Inundações, cheias, ciclones... os desastres naturais provocados pelas alterações climáticas vão ser cada vez mais frequentes, alerta a ONU num relatório apresentado ontem no Brasil.

E são os países com menos recursos e aqueles que menos contribuem para o aquecimento global da Terra que vão ser os mais afectados.

As Nações Unidas pedem por isso aos países mais ricos e mais poluidores para que cumpram o protocolo de Quioto e ajudem as nações mais pobres a defenderem-se das catástrofes naturais. Até porque, salienta o relatório, é toda a humanidade que corre um risco muito grande.

"Há um risco muito grande para toda a humanidade, mas não se prevê que nenhum destes efeitos venha a ocorrer nos próximos 10 ou 20 anos. No entanto, há ameaças sérias para os mais desfavorecidos a médio prazo", afirmou Pedro Conceição, perito do Programa das Nações Unidas para o Desenvolvimento (PNUD), durante a apresentação do relatório anual do PNUD sobre Desenvolvimento Humano, este ano intitulado "Combater as Alterações Climáticas: Solidariedade Humana num Mundo Dividido".

"Alterações climáticas vão reforçar desigualdades entre os povos"
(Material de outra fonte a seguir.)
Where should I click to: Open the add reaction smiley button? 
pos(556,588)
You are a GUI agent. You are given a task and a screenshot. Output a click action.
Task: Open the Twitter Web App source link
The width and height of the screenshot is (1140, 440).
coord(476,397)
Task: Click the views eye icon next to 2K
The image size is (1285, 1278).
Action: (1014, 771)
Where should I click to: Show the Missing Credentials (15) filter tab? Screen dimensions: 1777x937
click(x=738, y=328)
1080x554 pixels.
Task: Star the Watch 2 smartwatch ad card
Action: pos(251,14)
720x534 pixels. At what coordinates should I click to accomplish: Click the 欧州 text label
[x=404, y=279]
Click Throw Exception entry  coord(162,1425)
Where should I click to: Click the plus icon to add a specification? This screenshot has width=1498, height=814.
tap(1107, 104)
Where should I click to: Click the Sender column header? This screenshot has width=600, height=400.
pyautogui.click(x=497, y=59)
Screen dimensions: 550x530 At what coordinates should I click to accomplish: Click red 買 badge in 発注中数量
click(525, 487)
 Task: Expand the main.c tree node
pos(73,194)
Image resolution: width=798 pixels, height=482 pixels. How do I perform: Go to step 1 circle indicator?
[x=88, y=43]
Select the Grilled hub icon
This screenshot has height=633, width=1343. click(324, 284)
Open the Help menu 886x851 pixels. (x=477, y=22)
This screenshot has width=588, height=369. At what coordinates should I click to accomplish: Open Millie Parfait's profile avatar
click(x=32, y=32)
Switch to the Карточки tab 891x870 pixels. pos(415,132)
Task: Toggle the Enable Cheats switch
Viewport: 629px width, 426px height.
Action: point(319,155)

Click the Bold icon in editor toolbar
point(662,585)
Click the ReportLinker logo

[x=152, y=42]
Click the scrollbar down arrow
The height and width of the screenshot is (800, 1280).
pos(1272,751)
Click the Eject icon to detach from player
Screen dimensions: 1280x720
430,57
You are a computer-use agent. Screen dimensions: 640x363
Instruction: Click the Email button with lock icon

Pedro Conceição não tem dúvidas ao afirmar que o efeito o "efeito das alterações climáticas vai reforçar a desigualdade" porque, por exemplo, as populações mais pobres estão concentradas em zonas geograficamente mais frágeis e mais sujeitas a inundações ou outras catástrofes naturais.

"Três quartos da população que vive em pobreza extrema depende da agricultura para subsistir e as alterações climáticas vão colocar em causa a manutenção dessa agricultura", disse.

Pedro Conceição destacou cinco factores que vão sofrer grandes consequências com as alterações climáticas: redução da produtividade agrícola, maiores dificuldades no acesso à água, maior exposição a desastres naturais, colapso dos ecossistemas e um aumento dos riscos para a saúde.

O perito alertou que se não se fizer nada para reduzir a emissão de gazes de efeito estuda, daqui a 50 ou 60 anos o Mundo vai começar a sentir os seus efeitos "e nessa altura não há nada a fazer".

Agir para prevenir

Para combater a emissão desses gases, Isabel Medalho Pereira, também uma perita do PNUD, disse que é necessário actuar nas causas que estão a levar às alterações climáticas e preparar as pessoas para os riscos dos acontecimentos que vão ser inevitáveis.

Defendeu, por isso, a implementação a nível internacional de políticas que promovam uma maior eficácia no uso da energia, tecnologias de reduzidas emissões de gazes, incentivos às energias renováveis e uma melhor gestão das florestas, entre outros.